◆ Exercise aim
Would you give again, exactly, the lines running from the line with "Injection Mould Household" to the end of the data below, both included?

◆ Records to process

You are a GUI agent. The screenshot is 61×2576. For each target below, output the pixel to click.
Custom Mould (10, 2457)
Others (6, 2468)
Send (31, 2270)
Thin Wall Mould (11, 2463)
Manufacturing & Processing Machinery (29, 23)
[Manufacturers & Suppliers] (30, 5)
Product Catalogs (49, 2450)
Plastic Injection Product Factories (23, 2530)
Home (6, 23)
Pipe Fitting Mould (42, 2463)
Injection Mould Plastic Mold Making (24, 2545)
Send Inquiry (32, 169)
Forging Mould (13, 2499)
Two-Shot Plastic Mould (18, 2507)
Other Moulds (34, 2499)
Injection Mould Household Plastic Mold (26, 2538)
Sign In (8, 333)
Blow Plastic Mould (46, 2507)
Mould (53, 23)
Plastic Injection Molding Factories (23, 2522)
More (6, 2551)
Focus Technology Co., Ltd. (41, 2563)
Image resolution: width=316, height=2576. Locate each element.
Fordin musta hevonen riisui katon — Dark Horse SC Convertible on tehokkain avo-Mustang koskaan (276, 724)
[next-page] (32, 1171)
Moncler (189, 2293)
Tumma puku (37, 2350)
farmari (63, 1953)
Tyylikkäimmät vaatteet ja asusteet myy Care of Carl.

◆ Result of this task
Injection Mould Household Plastic Mold (26, 2538)
Sign In (8, 333)
Blow Plastic Mould (46, 2507)
Mould (53, 23)
Plastic Injection Molding Factories (23, 2522)
More (6, 2551)
Focus Technology Co., Ltd. (41, 2563)
Image resolution: width=316, height=2576. Locate each element.
Fordin musta hevonen riisui katon — Dark Horse SC Convertible on tehokkain avo-Mustang koskaan (276, 724)
[next-page] (32, 1171)
Moncler (189, 2293)
Tumma puku (37, 2350)
farmari (63, 1953)
Tyylikkäimmät vaatteet ja asusteet myy Care of Carl.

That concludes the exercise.